Tata Motors declined to speak about the JLR operations. Debasis Ray, a spokesperson for Tata Motors, said the company doesn't comment on credit ratings, but pointed out that Tata had been paying down debt on the Jaguar/Land Rover purchase aggressively, listing a $1.16 billion payment from a rights issue and $840 million through a debenture issue. It also negotiated an agreement on May 27 to extend the end date on the remaining $850 million to the end of 2010.

Stock Up More Than 150% This Year

The best news, though, has come from the stock market. Shunned by the bourses all through 2008, when Tata stock traded for months at a 50% discount to book value, the shares have soared this year along with the rest of the Bombay Stock Exchange.
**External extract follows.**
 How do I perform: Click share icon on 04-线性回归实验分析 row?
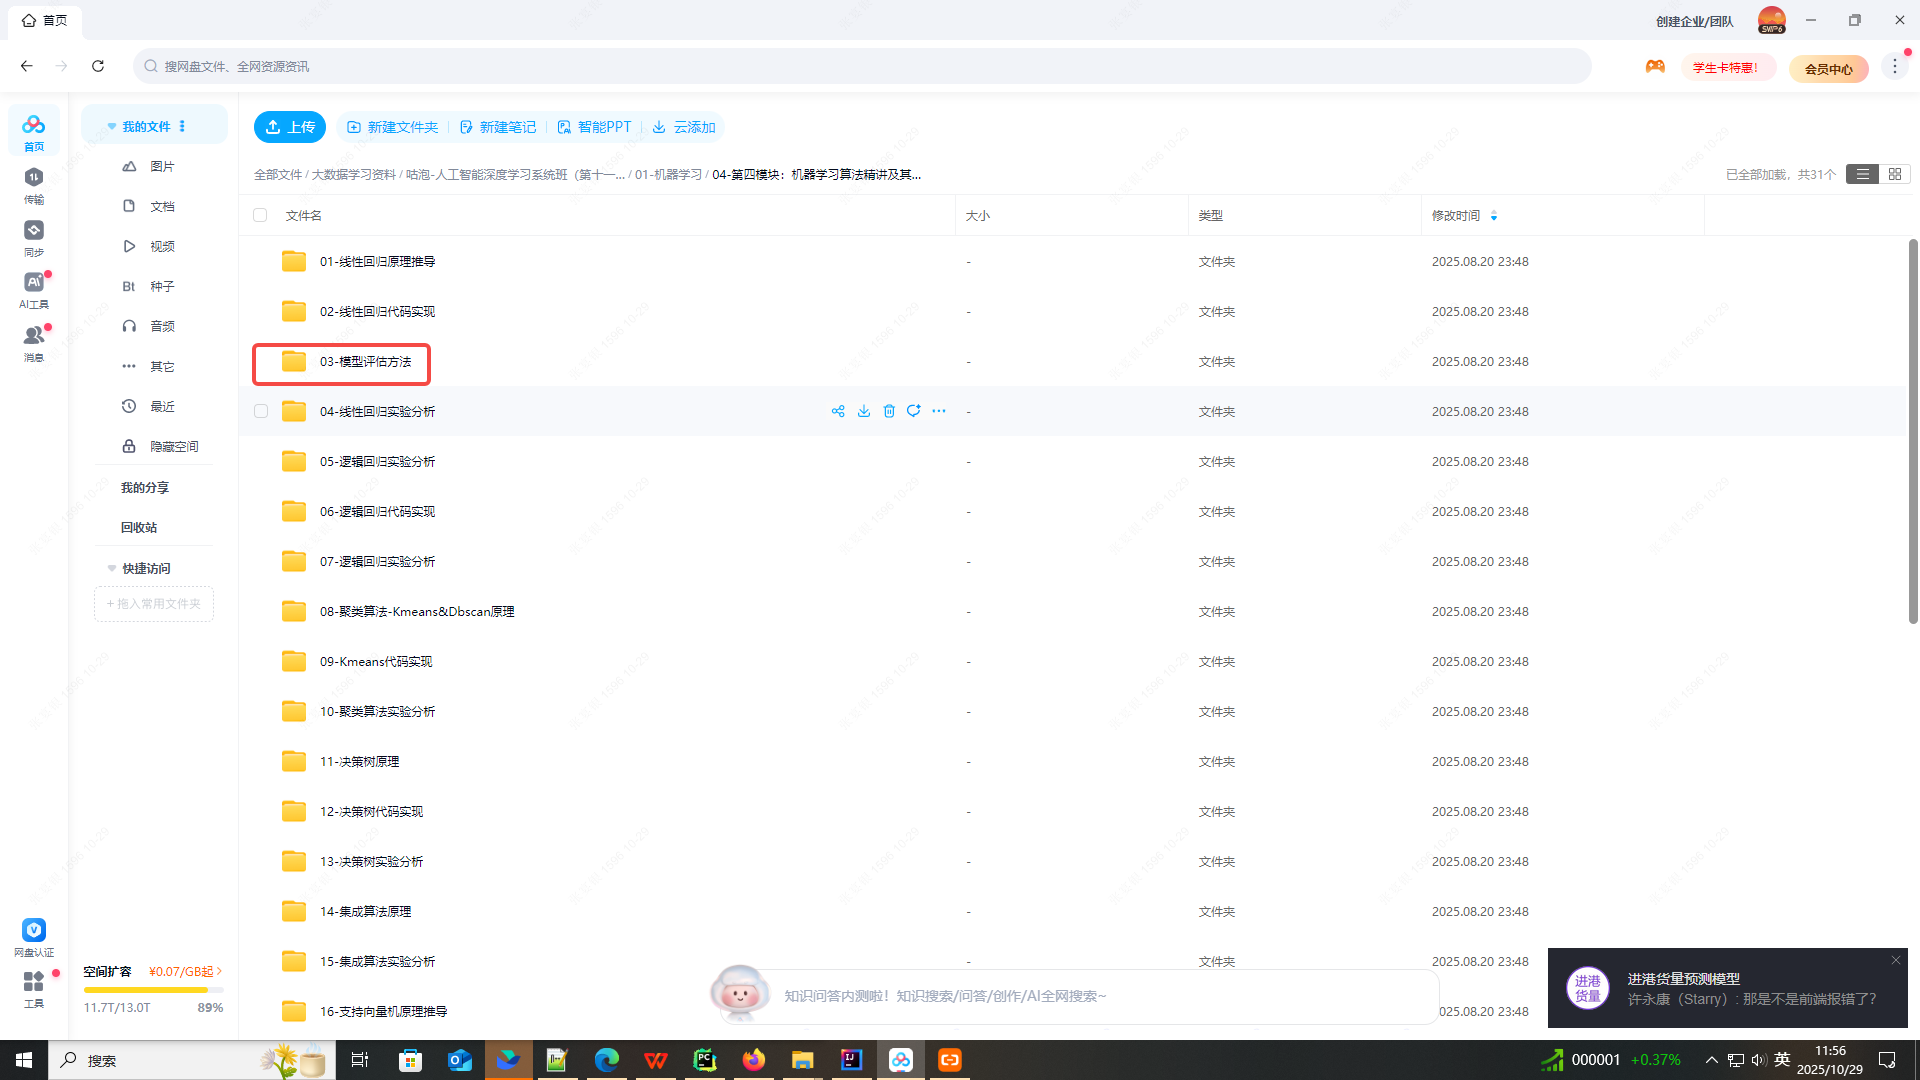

Tata Motors is up almost 152% for the year (and 48% just in the past 30 days) compared with a 52% rise for the 30-stock Sensex. Much of that momentum comes from commercial-vehicle sales, where Tata has 67% of the Indian market. With the Indian economy rebounding, commercial-vehicle sales, also seen as a proxy for economic health in India, have picked up. That department makes up as much as 60% of Tata's Indian revenues, since the vast majority of its passenger-car business is for cheaper, small cars.

The higher stock price opens up some options for Tata. The company has included in its fund-raising options such ideas as rights issues, sale of holdings in other Tata companies, and even stake dilutions. The Indian newspaper Mint reported Tata was on the verge of receiving guarantees from the State Bank of India and Citigroup (C) for a loan it expects to receive from the British government to help pay for some of the Jaguar and Land Rover expenses for the year. "Depending on the details of the loan, this could be good for them," says Smith, the S&P analyst. "Whatever money they can get for R&D they can save toward debt repayments."

On Aug. 11, Tata announced it had secured a $288 million loan from unnamed private banks and a guarantee that will allow it to access more long-term, soft loans from the European Investment Bank. All of the new loan will go directly to Jaguar and Land Rover. That should buy it some breathing time, but for now it is obvious Tata is still digesting both Jaguar/Land Rover and the expenses of the Nano launch. With little room for any more adventures, Tata will spend the next year or two paying down debt and struggling to increase market share in India and overseas, hoping the relatively uncrowded market for commercial vehicles will provide an anchor for steady earnings.

Srivastava reports for BusinessWeek from New Delhi.